■ **RECORD EXTRACTS**
***

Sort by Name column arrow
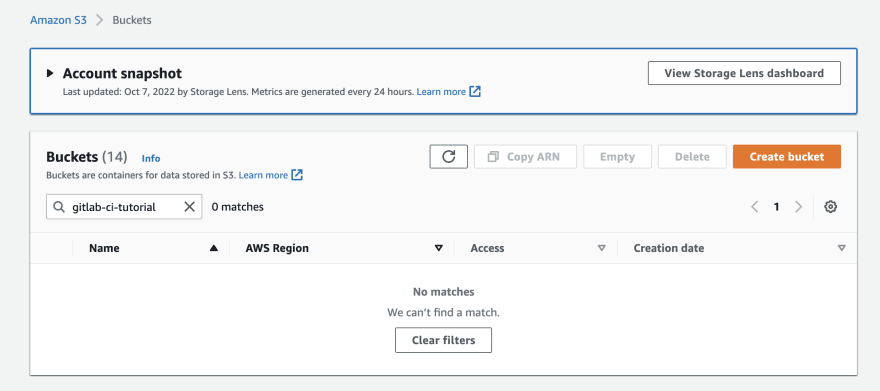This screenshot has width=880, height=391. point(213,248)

***

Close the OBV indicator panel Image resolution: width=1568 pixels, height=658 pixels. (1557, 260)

***

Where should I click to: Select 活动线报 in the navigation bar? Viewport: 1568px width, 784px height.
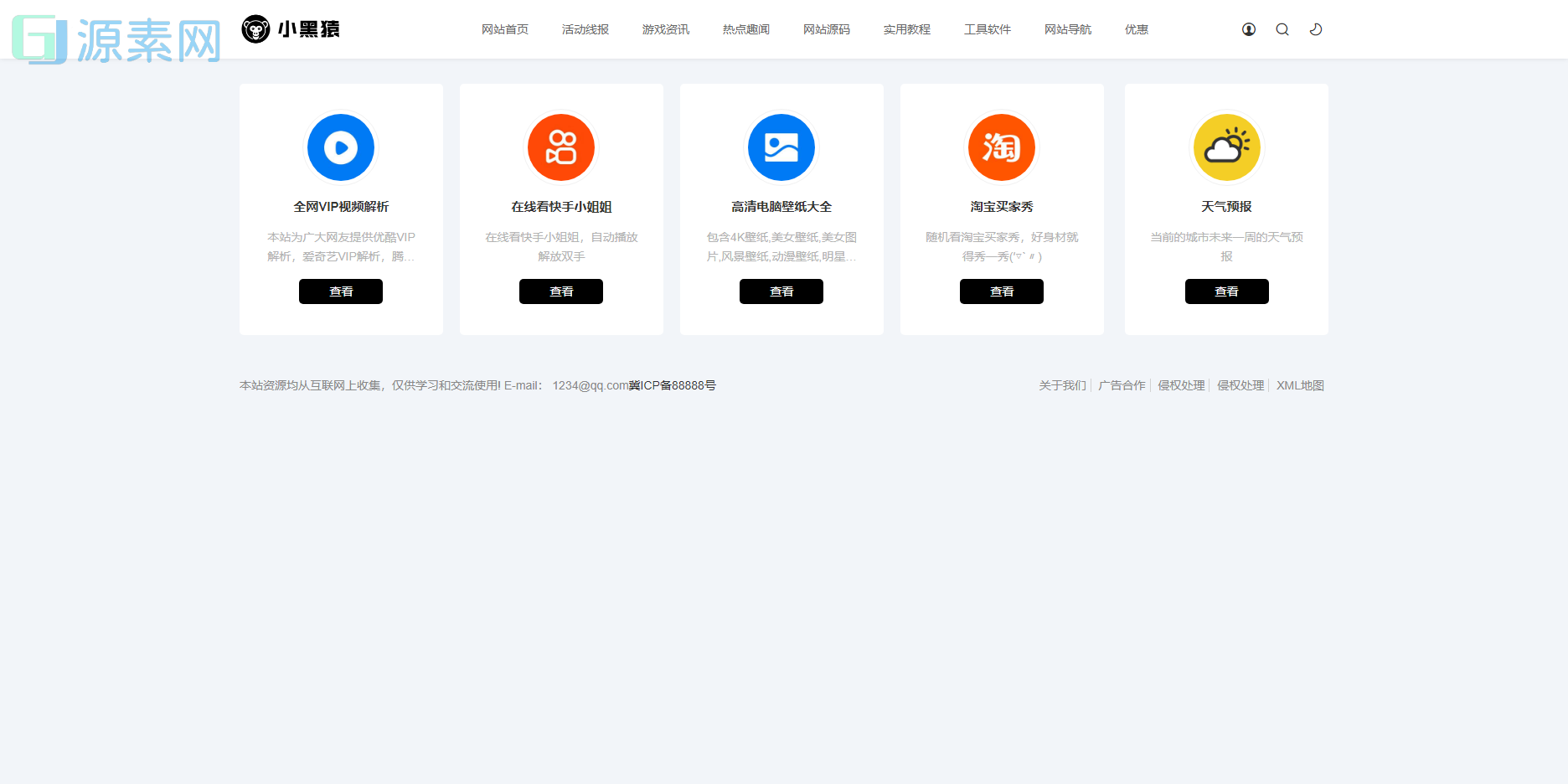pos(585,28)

***

■ **THE EXERCISE**
Copy the lines from the one containing "Where should I" through the one containing "pos(585,28)", both included, without the pictures.

■ **COMPLETED TASK**
Where should I click to: Select 活动线报 in the navigation bar? Viewport: 1568px width, 784px height.
pos(585,28)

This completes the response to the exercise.